Stored items
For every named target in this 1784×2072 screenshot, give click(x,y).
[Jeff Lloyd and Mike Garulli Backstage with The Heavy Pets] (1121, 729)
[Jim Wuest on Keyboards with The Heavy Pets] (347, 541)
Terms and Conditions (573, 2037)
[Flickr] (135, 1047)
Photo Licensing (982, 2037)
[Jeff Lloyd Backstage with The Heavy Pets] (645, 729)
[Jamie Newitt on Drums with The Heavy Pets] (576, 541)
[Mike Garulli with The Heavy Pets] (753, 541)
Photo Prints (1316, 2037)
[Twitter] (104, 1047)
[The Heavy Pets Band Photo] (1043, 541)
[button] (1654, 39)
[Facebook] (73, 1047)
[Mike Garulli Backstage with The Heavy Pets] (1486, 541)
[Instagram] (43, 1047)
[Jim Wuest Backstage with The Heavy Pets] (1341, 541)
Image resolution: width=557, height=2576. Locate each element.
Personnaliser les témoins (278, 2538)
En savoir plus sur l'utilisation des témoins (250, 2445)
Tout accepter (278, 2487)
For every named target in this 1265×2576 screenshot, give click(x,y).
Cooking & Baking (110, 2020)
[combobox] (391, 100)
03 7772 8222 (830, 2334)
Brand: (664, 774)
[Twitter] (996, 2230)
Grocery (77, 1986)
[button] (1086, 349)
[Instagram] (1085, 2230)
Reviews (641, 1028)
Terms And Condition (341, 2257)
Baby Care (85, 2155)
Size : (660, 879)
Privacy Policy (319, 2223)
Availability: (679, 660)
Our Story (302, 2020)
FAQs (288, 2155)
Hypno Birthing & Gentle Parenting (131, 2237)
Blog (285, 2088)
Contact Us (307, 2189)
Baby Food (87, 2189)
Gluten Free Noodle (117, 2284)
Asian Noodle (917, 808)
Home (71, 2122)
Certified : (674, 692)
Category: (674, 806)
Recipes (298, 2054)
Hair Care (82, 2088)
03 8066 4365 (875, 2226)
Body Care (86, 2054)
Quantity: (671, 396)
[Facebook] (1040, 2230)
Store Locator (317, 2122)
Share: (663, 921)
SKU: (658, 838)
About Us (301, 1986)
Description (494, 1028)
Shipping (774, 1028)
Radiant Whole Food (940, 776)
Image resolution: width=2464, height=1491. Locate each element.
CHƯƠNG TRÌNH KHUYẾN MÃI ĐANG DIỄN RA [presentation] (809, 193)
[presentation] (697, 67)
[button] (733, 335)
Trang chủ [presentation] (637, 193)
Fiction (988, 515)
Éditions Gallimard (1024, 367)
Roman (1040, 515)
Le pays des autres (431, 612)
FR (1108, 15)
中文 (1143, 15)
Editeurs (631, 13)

ABOUT THIS TASK
If a line falls between the first line of the entries and the line containing "En savoir plus", or is one of those two, restate it word for word; leave all other lines out.

YOUR SOLUTION
For every named target in this 1784×2072 screenshot, give click(x,y).
[Jeff Lloyd and Mike Garulli Backstage with The Heavy Pets] (1121, 729)
[Jim Wuest on Keyboards with The Heavy Pets] (347, 541)
Terms and Conditions (573, 2037)
[Flickr] (135, 1047)
Photo Licensing (982, 2037)
[Jeff Lloyd Backstage with The Heavy Pets] (645, 729)
[Jamie Newitt on Drums with The Heavy Pets] (576, 541)
[Mike Garulli with The Heavy Pets] (753, 541)
Photo Prints (1316, 2037)
[Twitter] (104, 1047)
[The Heavy Pets Band Photo] (1043, 541)
[button] (1654, 39)
[Facebook] (73, 1047)
[Mike Garulli Backstage with The Heavy Pets] (1486, 541)
[Instagram] (43, 1047)
[Jim Wuest Backstage with The Heavy Pets] (1341, 541)
Image resolution: width=557, height=2576. Locate each element.
Personnaliser les témoins (278, 2538)
En savoir plus sur l'utilisation des témoins (250, 2445)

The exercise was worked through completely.